Five, if the idea was to encourage debate and discussion, the government perhaps got a bit more than it bargained for, with delegates publicly accusing the Indian government of ignoring the plight of ethnic Indians, like in Fiji as well as non-resident Indians working in the Gulf and North Africa, while wooing those in the developed countries. But again, this allowed the government to learn about, and perhaps assuage and address, the genuine concerns expressed by these groups.
Six, the media hoopla alerted and educated the resident Indian about their 20 million cousins spread over the world. This is important since negative, stereotypical images about NRIs exist in the minds of many Indians.
And finally, if nothing else, it gave Pandit Ravi Shankar and Ustad Bismillah Khan a chance to put together a scintillating performance.
But do these benefits justify the millions spent by the government and FICCI on this gala affair, which had the general air and feel of a mela rather than a dignified convention?
It is important to remember this was a first of a kind event, and provided the organisers learn from their mistakes, subsequent events are bound to be better and more effective.
And even if the money spent -- conservative estimates put the figure at Rs 15 crore -- was not partially recouped by the increase in tourism and hotel revenues, it should not be written off as a loss just yet, since the returns could take some time. It is difficult to put a price on intangible benefits which are bound to be spin offs.

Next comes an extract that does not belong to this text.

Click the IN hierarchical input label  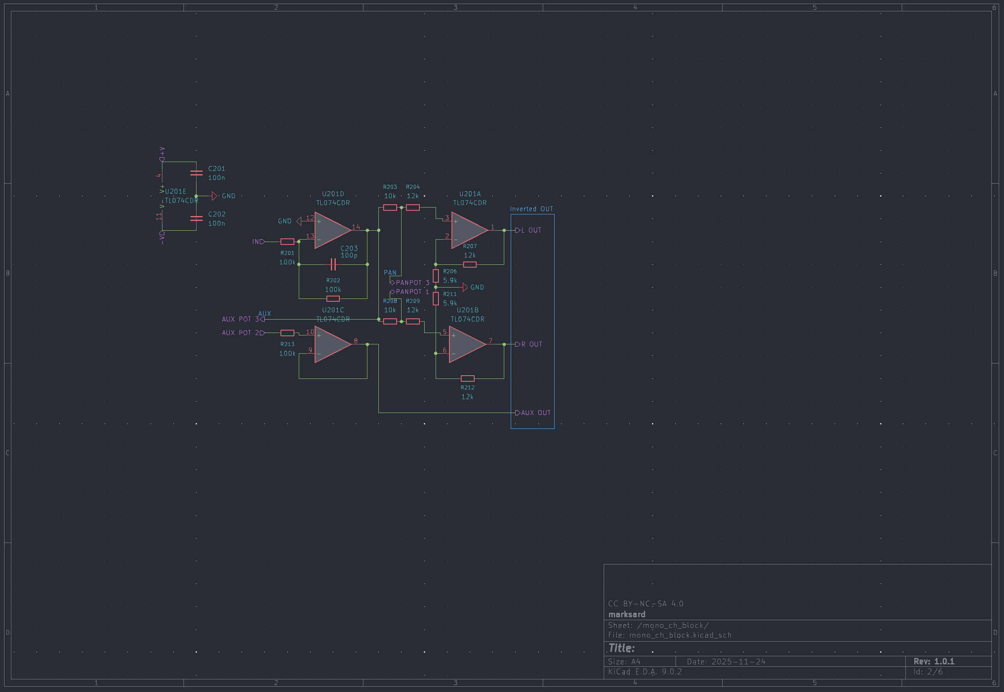coord(258,242)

But the government might consider setting up a donation-based corpus for subsequent events, with scrupulous and public records, of course.
The government also needs to ensure that the ideas and emotions collected during this event are collated, debated, and acted upon swiftly.

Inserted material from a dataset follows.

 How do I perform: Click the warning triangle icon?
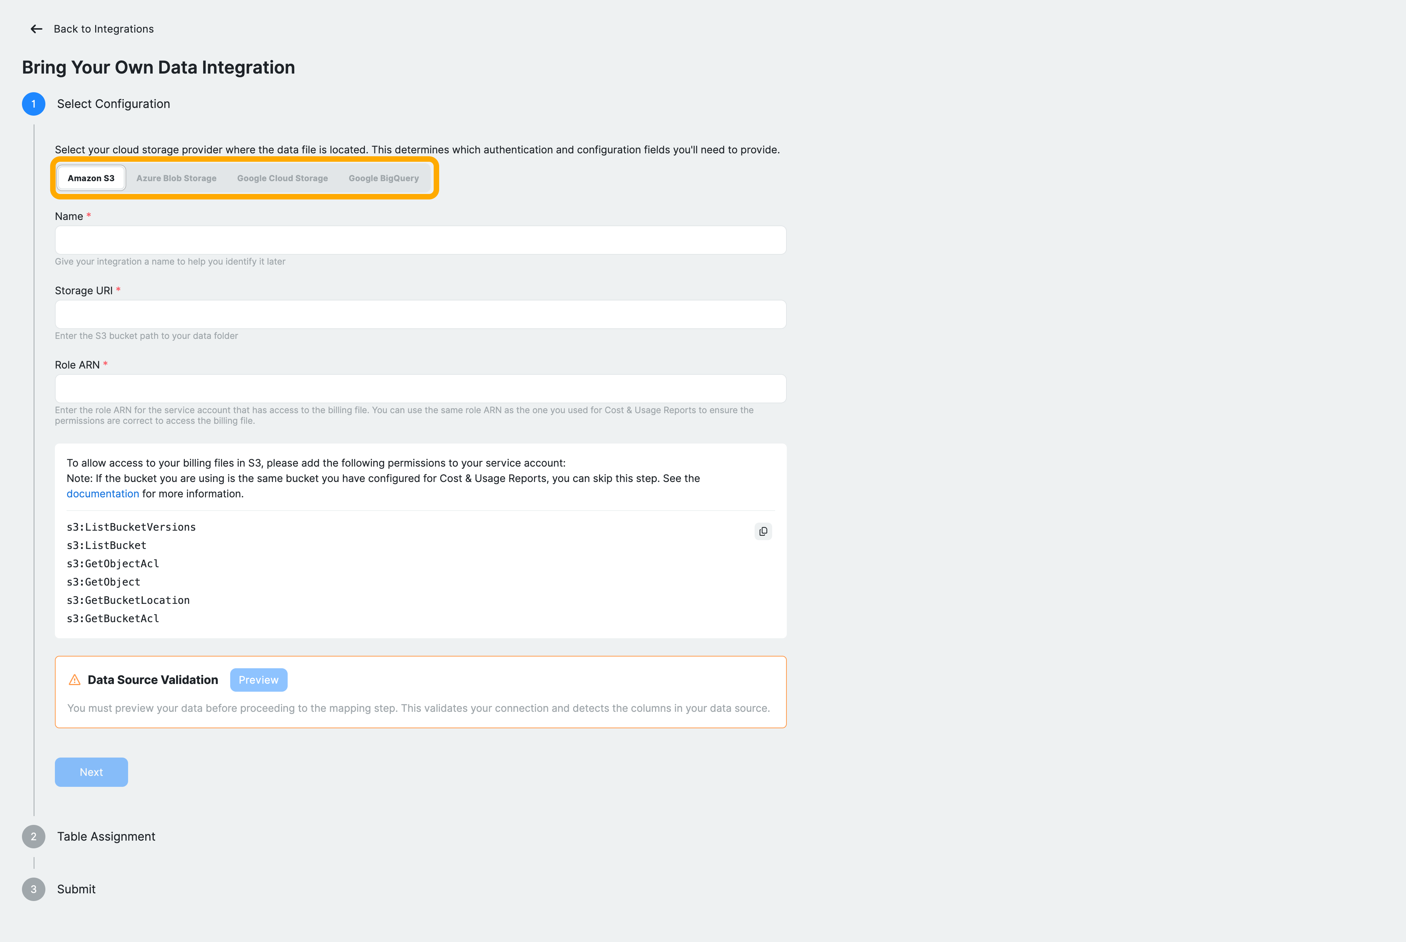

There was a distinct clash between economic and emotional interests during this first event, and steps must be taken to see that both are leveraged to India's advantage.
Emotional bonds with the country of origin are easy to understand. The fact that many third and even fourth generation Indians thronged the meet put paid to the theory that these bonds fade with each passing generation. Events like these prove the clichéd adage that you can take an Indian out of India, but you cannot take India out of an Indian.
But emotions alone are not enough. People will not invest in India just because they or their forefathers left these shores years ago. It might make them think about it, but the money will come only when they are sure that they can get adequate returns on it.
And that can only be achieved by projecting a stable economic and political climate, and the continued reassurance that these investments were not subject to the whims and fancies of successive governments.
Enter the prime minister who valiantly asserted that the government was not interested in just money, but in leveraging the great talent and abilities of the Diaspora, in varied fields.
Enter the home minister who stressed on India's secular fabric and traditions and described Gujarat as an 'aberration' never to be repeated.
Enter Finance Minister Jaswant Singh and his sops for Indians abroad willing to invest in specific sectors, a small but significant step, and his promise that his Budget would hold other proposals and sops.
Enter Foreign Minister Yashwant Sinha whose appeal to emulate the Jewish and Chinese Diaspora went down well with the audience, though it provoked South African Fatima Meer, a Samman recipient who championed the anti-apartheid movement and has written books on Gandhi and Nelson Mandela, to declare she hated the word 'Diaspora.'
But all these gestures, all these efforts, will come to nought if the government does not actively ensure that the initiative does not fizzle out to become yet another annual Delhi do, where hot air rules.